Die nächste Publishing-Revolution geht von den Lesern aus; darin waren sich viele Vortragenden und Teilnehmer der in San Francisco ausgerichteten Publishing-Konferenz Books in Browsers (BiB) einig. Der Leser ist künftig nicht mehr nur eine mehr oder weniger definierte Zielgruppe, sondern auch Inspirationspunkt, direkter Finanzier und Teil der Feedbackschleife. Verlage seien dem gegenüber nur noch "optional" von Nöten.

In den Räumlichkeiten des Internet Archive mitten in San Francisco fanden sich am vergangenen Donnerstag und Freitag knapp 200 Branchenteilnehmer ein, um Erzählformen und Erlösmodelle im Internetzeitalter zu diskutieren. Angereist war eine bunte Mischung von Studenten aus den umliegenden Silicon-Valley-Universitäten über Gründer bis hin zu Top-Managern von Amazon und Adobe. Gegenüber deutschen Konferenzen waren die Teilnehmer ausgesprochen technikaffin: Als der vortragende Bookgenie451-Technikchef Jason Merkoski rundfragte, wer an der gemeinsamen Besprechung von JavaScript-Code interessiert sei, gingen zahlreiche Hände nach oben.

Blackbox Leserschaft

Jason Merkoski (Bookgenie451)

Jason Merkoski (Bookgenie451)

Merkoski, Amazon-Mann der ersten Stunde und nicht zuletzt über sein Buch Burning the Page bekannt, will mit seinem Startup Bookgenie451 Einblicke in die "Blackbox Buchleser" gewinnen. Möglich macht das unter anderem die Einbettung von selbststartenden, versteckt eingebauten Videos in epub3-Dateien. Dabei ist das Unternehmen allerdings abhängig von den Shopbetreibern – während das Tracking etwa bei Kobo problemlos plattformweit funktioniert, ist bei Amazon-Apps und Lesegeräten wie dem Kindle Paperwhite kein Erkenntnisgewinn möglich.

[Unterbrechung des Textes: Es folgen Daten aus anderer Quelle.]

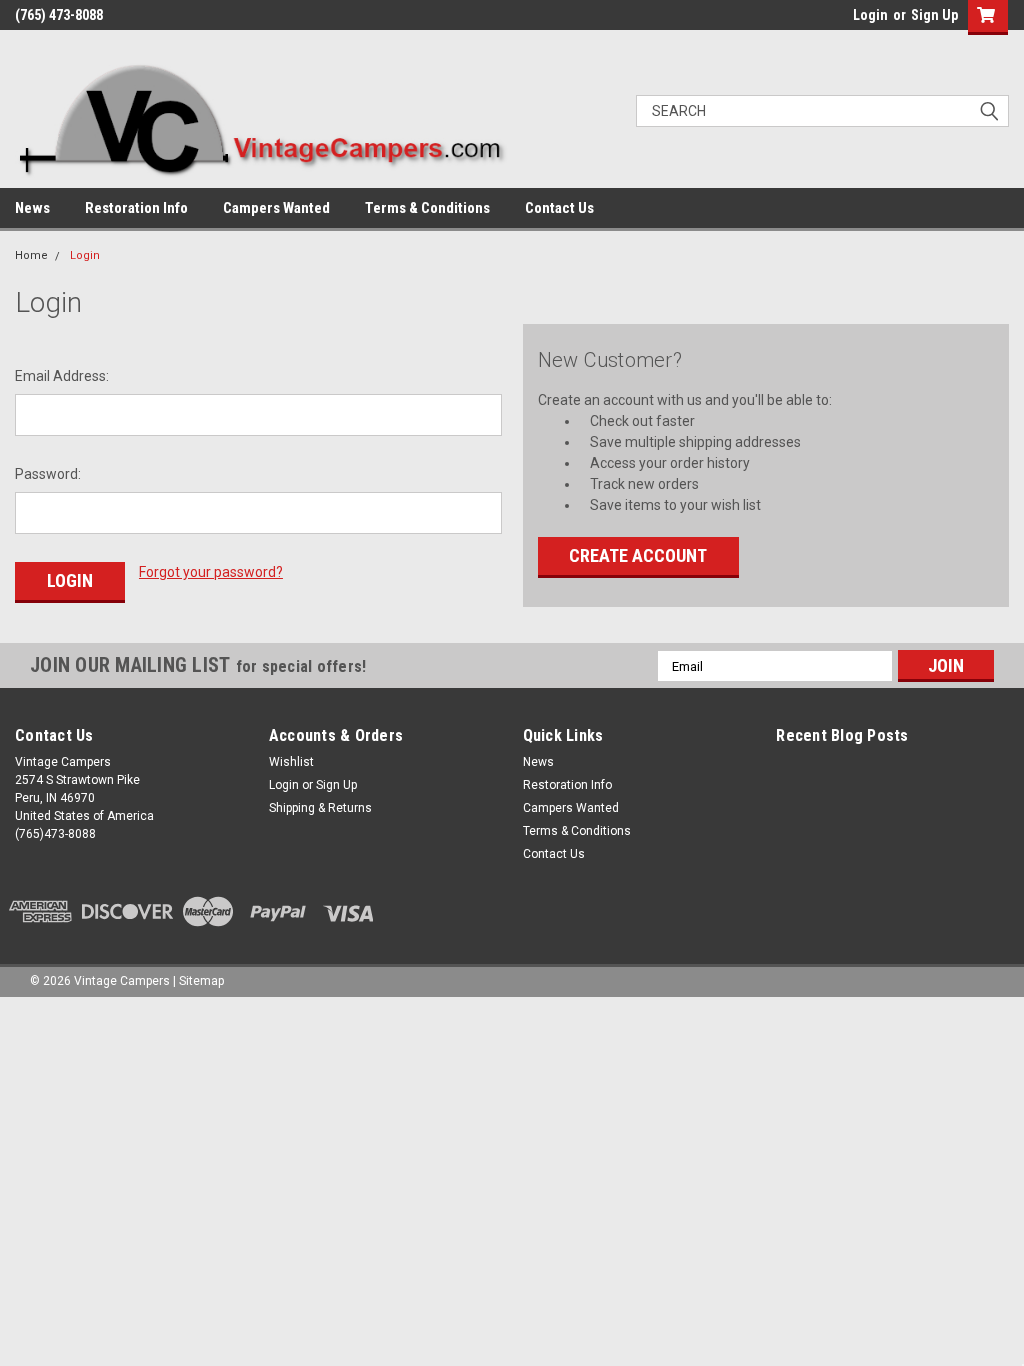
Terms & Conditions (427, 208)
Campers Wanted (276, 208)
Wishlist (291, 762)
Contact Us (559, 208)
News (32, 208)
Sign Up (934, 15)
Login (870, 15)
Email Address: (62, 376)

Für Merkoski ist es zentral, mehr über den Leser und seine Intentionen zu erfahren: Wer sind sie, wie und warum finden und lesen sie das Buch, wie zufrieden sind sie, empfehlen sie es anderen und so weiter. Damit schlägt er in die gleiche Kerbe wie Peter Armstrong, dessen Startup LeanPub einen noch direkteren Weg zu deren Beantwortung wählt. LeanPub erlaubt die Veröffentlichung von bewusst unfertigen Titeln, die mittels Leserfeedback laufend aktualisiert und optimiert werden sollen. Armstrong führte bei seinem BiB-Vortrag Charles Dickens (mit seinen in Zeitungen publizierten Fortsetzungsgeschichten) und E.L. James (deren Shades-of-Grey-Reihe ursprünglich als Fan Fiction erschien und mittels Leserrückmeldungen weiterentwickelt wurde) als Beispiele dafür auf, wie bedeutsam Leser schon in der Vergangenheit für die Entwicklung bekannter Stoffe waren. Technologiebedingt seien Einflussmöglichkeiten der Leserschaft heute so groß wie nie.

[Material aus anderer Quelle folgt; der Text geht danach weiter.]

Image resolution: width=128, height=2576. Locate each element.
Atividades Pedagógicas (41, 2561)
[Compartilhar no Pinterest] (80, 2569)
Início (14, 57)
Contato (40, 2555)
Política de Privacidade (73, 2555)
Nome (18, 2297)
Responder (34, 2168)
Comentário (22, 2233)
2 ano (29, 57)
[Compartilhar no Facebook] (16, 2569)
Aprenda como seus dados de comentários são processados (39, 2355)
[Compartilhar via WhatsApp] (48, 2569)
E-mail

Ohne zahlende Leser geht es nicht

Leser können nicht nur die Entwicklung von Stoffen bestimmen, sondern auch die Realisierung ansich. Der auch schon nach Deutschland geschwappte Trend Crowdfunding für Bücher  wird schon seit 2011 durch den britischen Verlag Unbound vorangetrieben, dessen Vertreter Baldur Bjarnason sich für mehr Kollaboration im Entstehungsprozess aussprach. Das gelte zum einen hinsichtlich von Feedbackschleifen zum Leser, zum anderen aber auch in der Beziehung zwischen Autor und technischen Partnern. "Der Programmierer ist dein Co-Autor" brachte Bjarnason die Notwendigkeit auf den Punkt, interaktive oder angereicherte Bücher von Beginn an ganzheitlich zu denken.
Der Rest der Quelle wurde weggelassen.